**SOURCE PASSAGE:**

Search code examples
rmatrixsocial-networkingbibliography

Bibliometrix package: how to link co-citation reference clusters back to original citing documents?


I have completed a co-citation analysis using the R package bibliometrix, as in this example:

library(bibliometrix)
data(scientometrics, package = "bibliometrixData")
M <- scientometrics
NetMatrix <- biblioNetwork(M, analysis = "co-citation", network = "references", sep = "; ")

net=networkPlot(NetMatrix, n = 30, Title = "Co-Citation Network", type = "fruchterman", size=T,
                remove.multiple=FALSE, labelsize=0.7,edgesize = 5)

There are three communities/clusters:

plot(net$graph)

The co-cited references (i.e., the nodes) in each cluster can be accessed in several ways, e.g.,:

net$cluster_obj[1] #cluster 1
net$cluster_obj[2] #cluster 2
net$cluster_obj[3] #cluster 3

The resulting listed citation names from each cluster are in total the colnames and rownames found in NetMatrix, with the cells of this matrix representing the number of original documents that co-cite the pair of references. NetMatrix in this case is the result of [A'] x [A], where the rows of A refer to the original citing documents (rownames(M)) and the columns of A refer to the references of those documents (M$CR or names(net$nodeDegree)).

My question: is there a way to link/refer the co-cited references within these clusters back to the original documents citing them (in the M dataframe), so that I could retrieve a list of M$TI or rownames(M) for the original documents which co-cited the references in cluster 1, 2, and 3, respectively?

**STORED DATA:**
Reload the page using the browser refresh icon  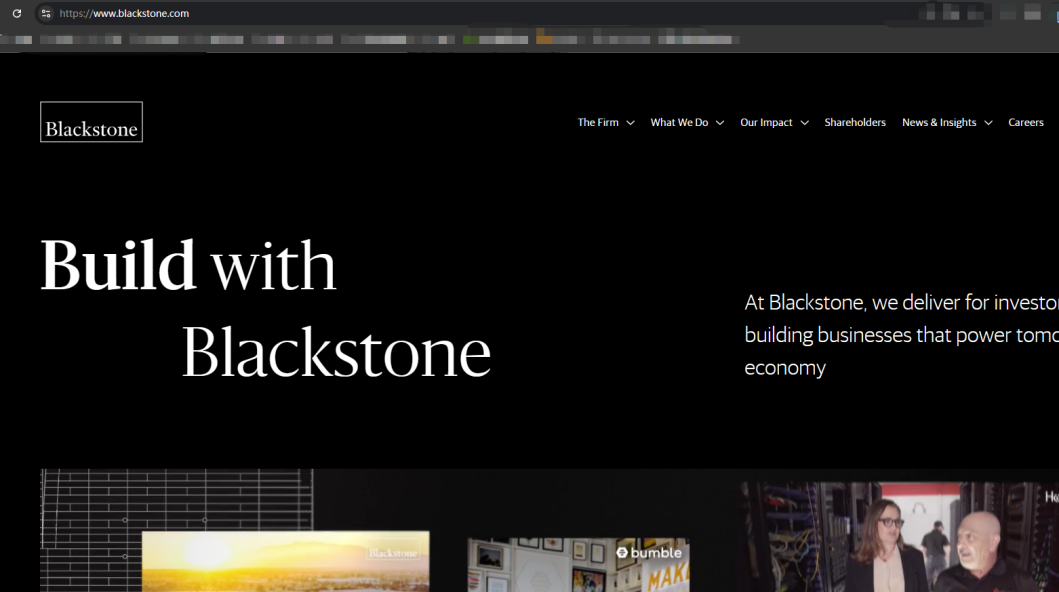pos(17,14)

**EXERCISE 1:** Please revise the co-citation post, starting at "There are three" and stopping after "(M$CR or names(net$nodeDegree)).", with "NetMatrix" changed to "CoCitMatrix".
**EXERCISE 2:** Write what comes next in the co-citation post, picking up after its final sentence.
You can set the data on this page aside.

**EXPECTED ANSWER 1:**
There are three communities/clusters:

plot(net$graph)

The co-cited references (i.e., the nodes) in each cluster can be accessed in several ways, e.g.,:

net$cluster_obj[1] #cluster 1
net$cluster_obj[2] #cluster 2
net$cluster_obj[3] #cluster 3

The resulting listed citation names from each cluster are in total the colnames and rownames found in CoCitMatrix, with the cells of this matrix representing the number of original documents that co-cite the pair of references. CoCitMatrix in this case is the result of [A'] x [A], where the rows of A refer to the original citing documents (rownames(M)) and the columns of A refer to the references of those documents (M$CR or names(net$nodeDegree)).

**EXPECTED ANSWER 2:**
Solution

  • Yes, you can, but it needs a bit or 'acrobatics':

    First extract cluster's references and do some cleaning:

    library(dplyr)
    library(stringr)
    cluster1 <- tibble(ref = net$cluster_obj[1] %>% unlist() %>% toupper(),
                       ID = seq(1:length(ref))) %>% mutate(part = str_extract(ref, "^\\D+") %>% str_trim(),
                                                           part2 = str_extract(ref,"(\\d)+"),
                                                           reference = paste0(part,", ",part2)) %>% 
      select(ID, reference, ref) 
    

    Now you have references ready to do the search. I will do a sample search with the first reference:

    sample <-M %>% filter(grepl(cluster1$reference[1], CR))
    

    You can iterate over the references in a cluster1 table and put results in a common dataframe.